++++ Material shown ++++

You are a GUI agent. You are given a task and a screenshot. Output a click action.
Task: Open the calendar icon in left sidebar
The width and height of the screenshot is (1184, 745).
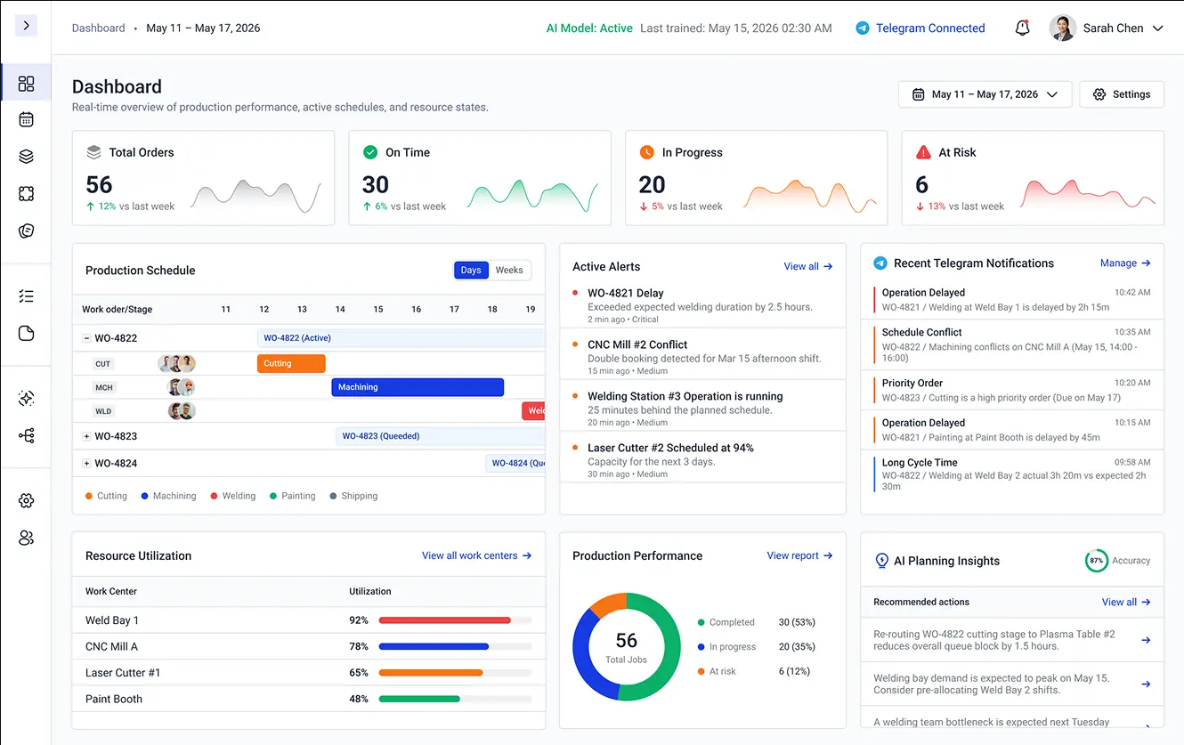[26, 119]
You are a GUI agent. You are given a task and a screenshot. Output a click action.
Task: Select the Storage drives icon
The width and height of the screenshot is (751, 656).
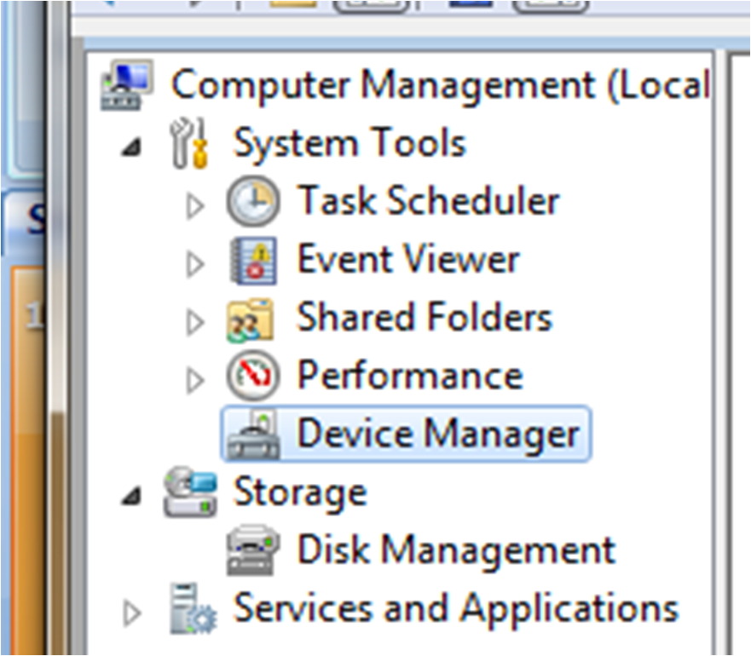coord(190,492)
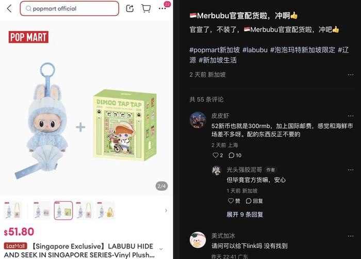Expand product title with the down chevron
The image size is (361, 259).
tap(161, 249)
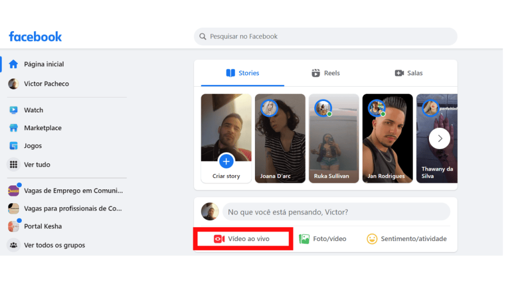Click Criar story plus button
Screen dimensions: 506x284
tap(226, 161)
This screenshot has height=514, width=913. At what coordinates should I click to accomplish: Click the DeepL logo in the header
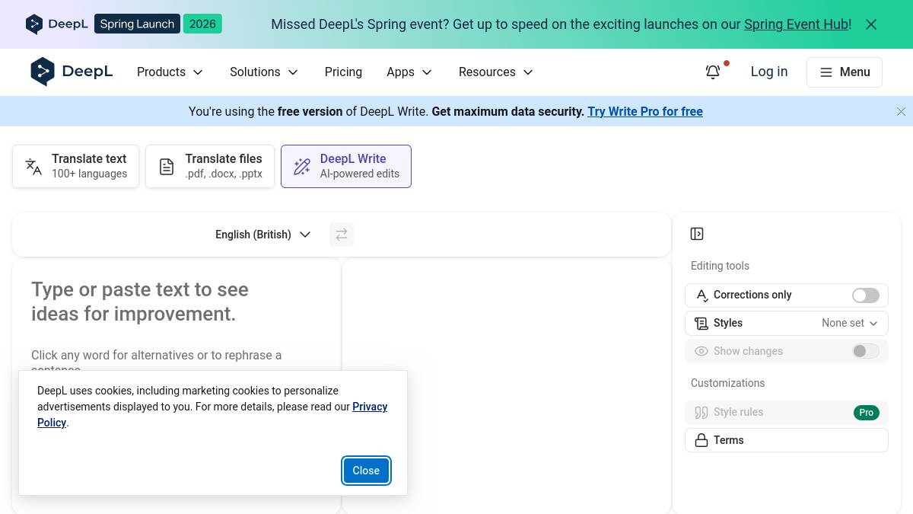click(71, 72)
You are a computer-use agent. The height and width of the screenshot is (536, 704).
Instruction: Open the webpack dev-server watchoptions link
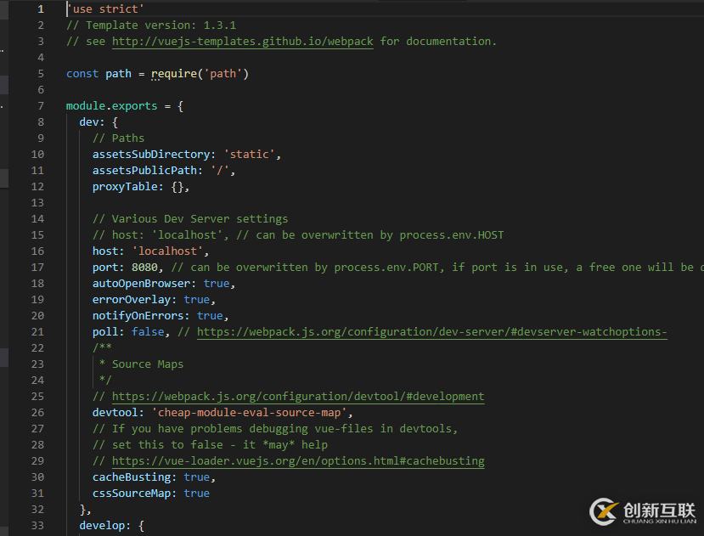[x=432, y=332]
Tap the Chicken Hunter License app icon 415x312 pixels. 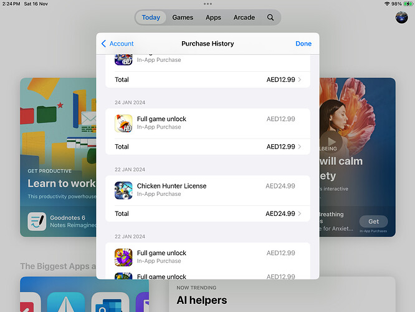pyautogui.click(x=123, y=190)
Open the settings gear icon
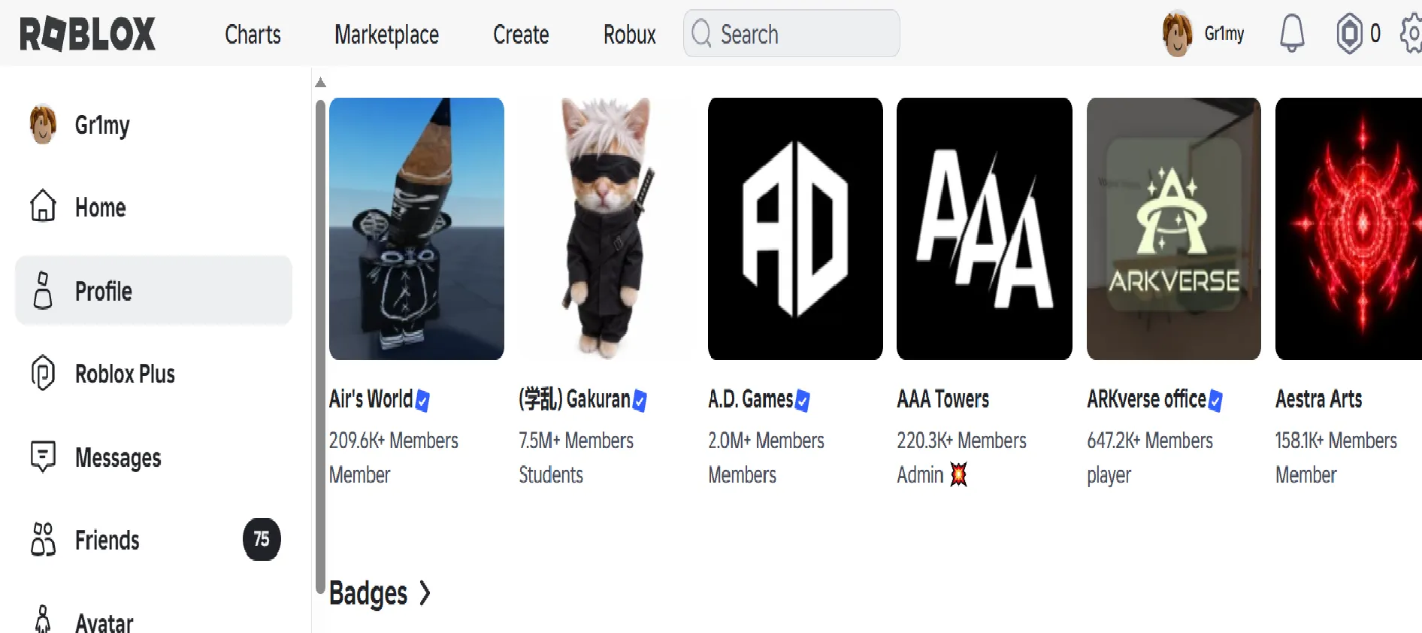The image size is (1422, 633). click(x=1411, y=34)
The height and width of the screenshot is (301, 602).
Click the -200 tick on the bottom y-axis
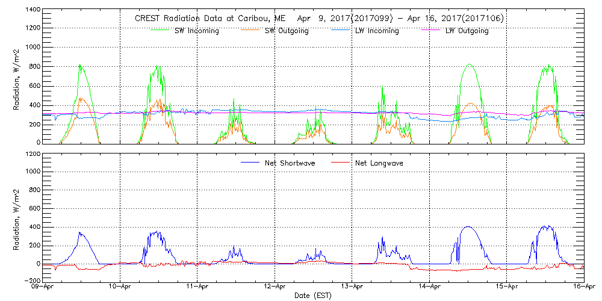coord(33,281)
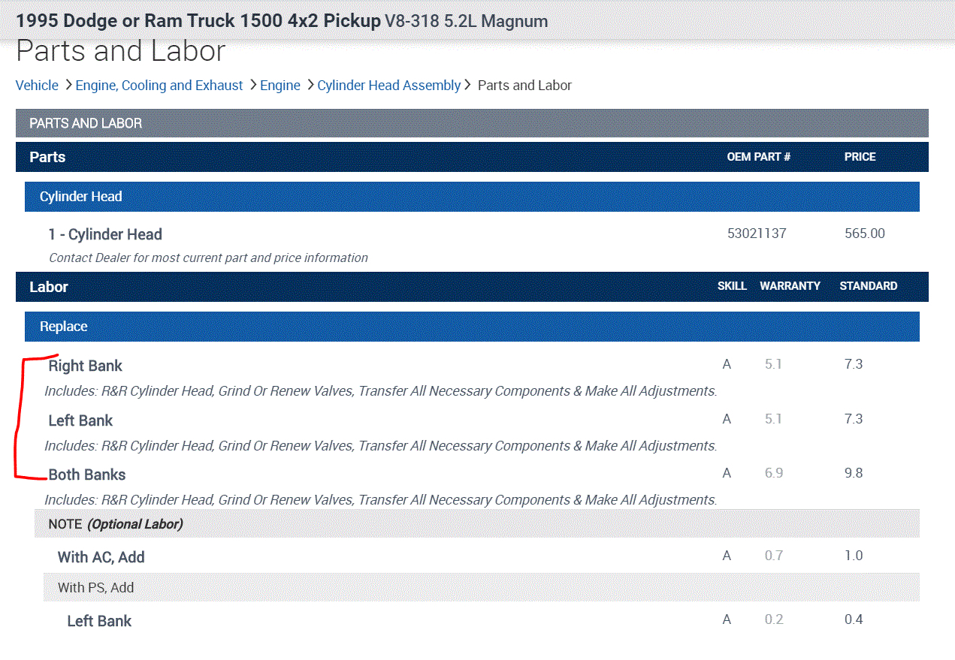Select Left Bank under With PS, Add
This screenshot has height=660, width=955.
pyautogui.click(x=99, y=621)
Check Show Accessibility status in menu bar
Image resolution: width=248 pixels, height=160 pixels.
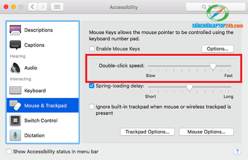pos(9,151)
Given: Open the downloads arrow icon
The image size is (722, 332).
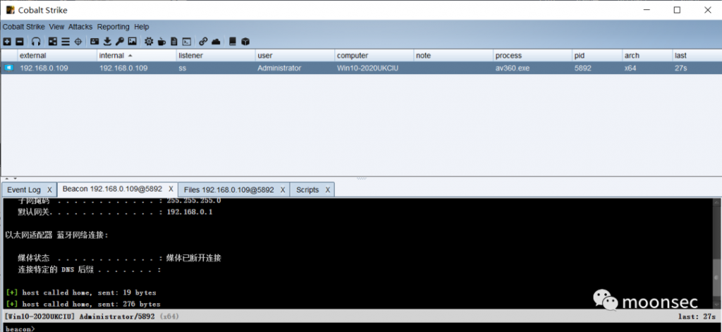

++++

• _Exercise brief_
Output exactly and only the lines from the line containing "Given: Open the downloads arrow icon" to the end of the entries, both included, and omit every picture.

• _Written solution_
Given: Open the downloads arrow icon
The image size is (722, 332).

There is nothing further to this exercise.